Interesting. But that's clearly a bug with linux, not java! :)


There is nothing wrong with Linux.


A highly debatable statement! :)

Outside of Java FOO.txt and foo.txt on a VFAT filesystem are the same
file. If you ask for the canonical path to foo.txt you get back foo.txt,
which is a perfectly valid path. If you ask for the path to FOO.txt you
get back FOO.txt which is also a perfectly valid path to the same file.


Both alternatives are valid, but they can't both be canonical (that's what
canonical means), and since getCanonicalPath is called getCanonicalPath, i
would expect it to return a name that is in some way canonical.

But, as i explain in my response to Lew, that only happens when the file
in question exists.

I see no justification for expecting to get back foo.txt when you ask
for FOO.txt. Why foo.txt and not, for example, Foo.txt or fOO.txt or
FOO.TXT all of which are equally valid responses? Why do you expect to
the lowercase filename to be returned?


I don't. I expect to get back the given name of the file referred to by
the path - if such a file exists. If it doesn't, i'm happy to get back a
path with the same capitaisation of the input.


That doesn't happen on Linux.
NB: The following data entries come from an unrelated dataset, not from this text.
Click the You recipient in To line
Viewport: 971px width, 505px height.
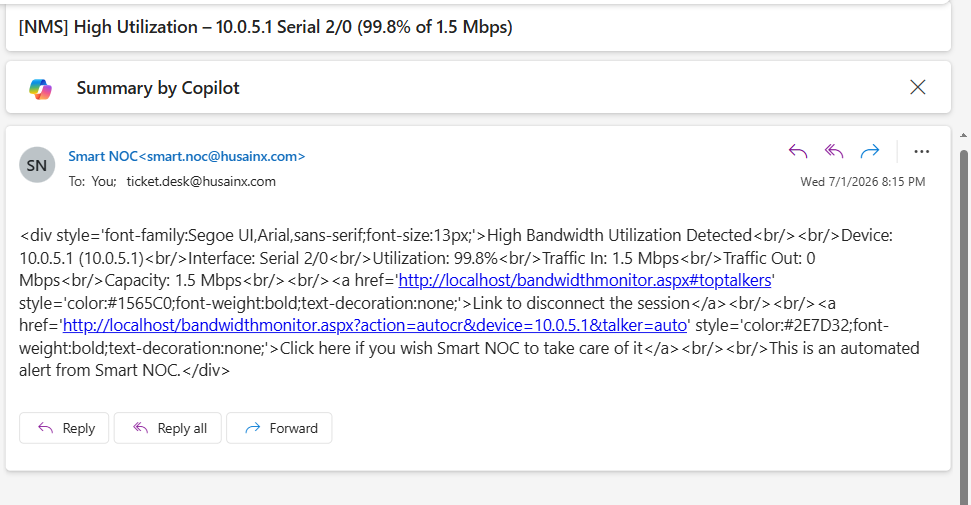(x=103, y=182)
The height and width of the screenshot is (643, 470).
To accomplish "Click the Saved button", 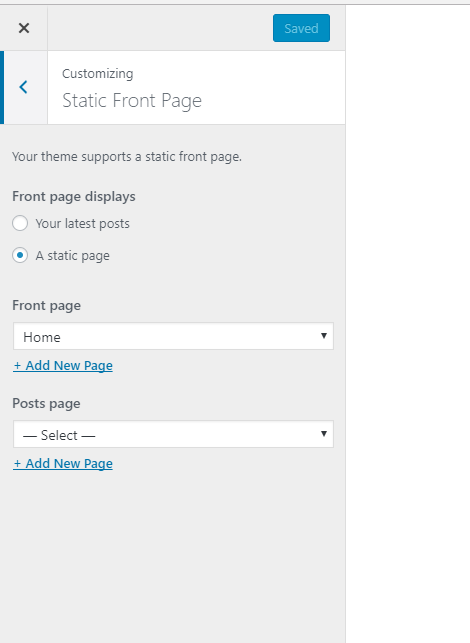I will tap(301, 28).
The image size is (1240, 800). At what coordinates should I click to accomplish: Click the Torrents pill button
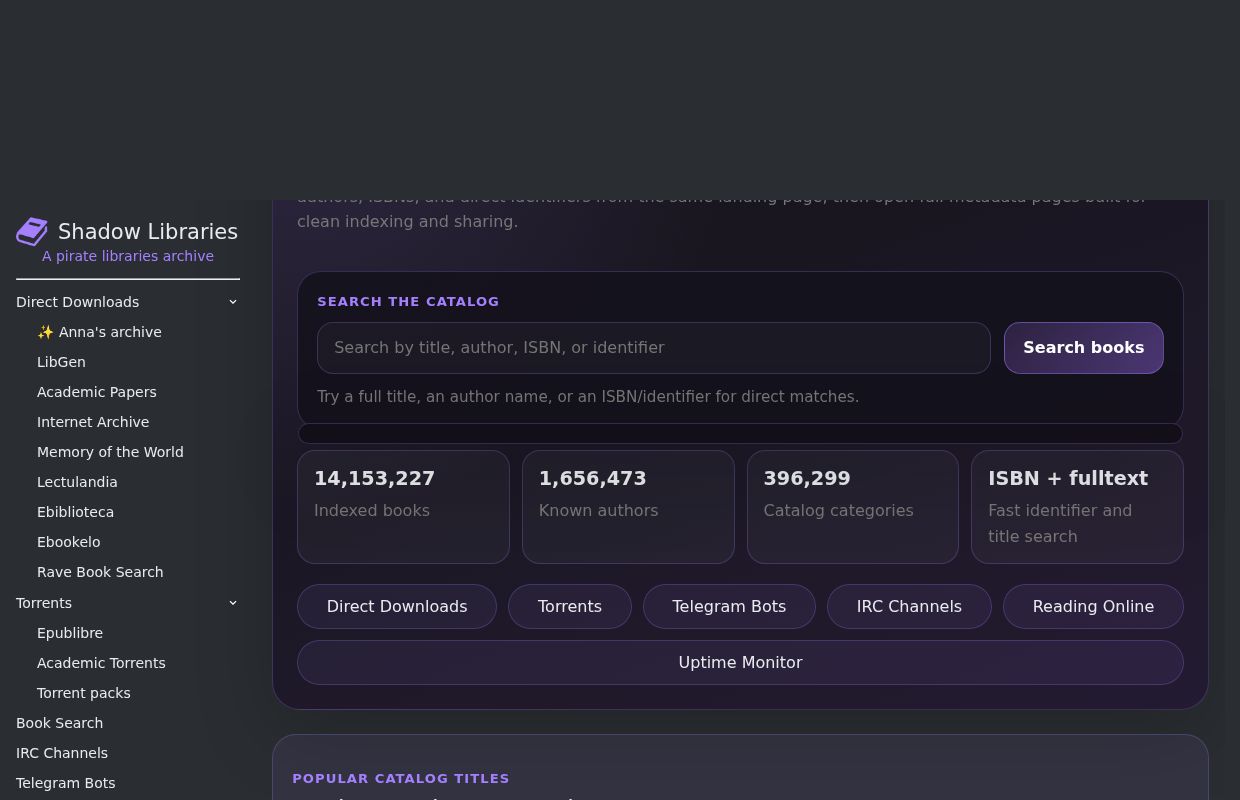point(569,607)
If that is actually the meaning of "unique" in the
definition of getCanonicalPath() then the correct information is not returned.
If there is a bug I think it's in the JVM. The filesystem is doing what it's
supposed to do in that a reference to the file using any case is valid.
Performing an ls of the directory in question lists the file with the correct
mixed-case. So the JVM must not be interrogating the filesystem to get the
actual file name, I presume it is assuming that the filesystem is
case-sensitive so it doesn't need to. This is actually borne out by doing an
strace of the system calls:

lstat64("/media", {st_mode=S_IFDIR|0755, st_size=4096, ...}) = 0
lstat64("/media/disk", {st_mode=S_IFDIR|0755, st_size=4096, ...}) = 0
lstat64("/media/disk/AbC", {st_mode=S_IFREG|0755, st_size=0, ...}) = 0

lstat64("/media", {st_mode=S_IFDIR|0755, st_size=4096, ...}) = 0
lstat64("/media/disk", {st_mode=S_IFDIR|0755, st_size=4096, ...}) = 0
lstat64("/media/disk/abc", {st_mode=S_IFREG|0755, st_size=0, ...}) = 0

all the JVM does is lstat the path to see if it exists. The filesystem quite
correctly says that both names for the file exist since they are equally valid
for a FAT filesystem. The JVM makes no attempt to obtain the actual filename or
verify that the path is unique.


Case closed!

I suppose that Sun assumed that unix would always be using a
case-sensitive filesystem, and didn't bother writing this code properly.
Perhaps they should borrow Apple's patch!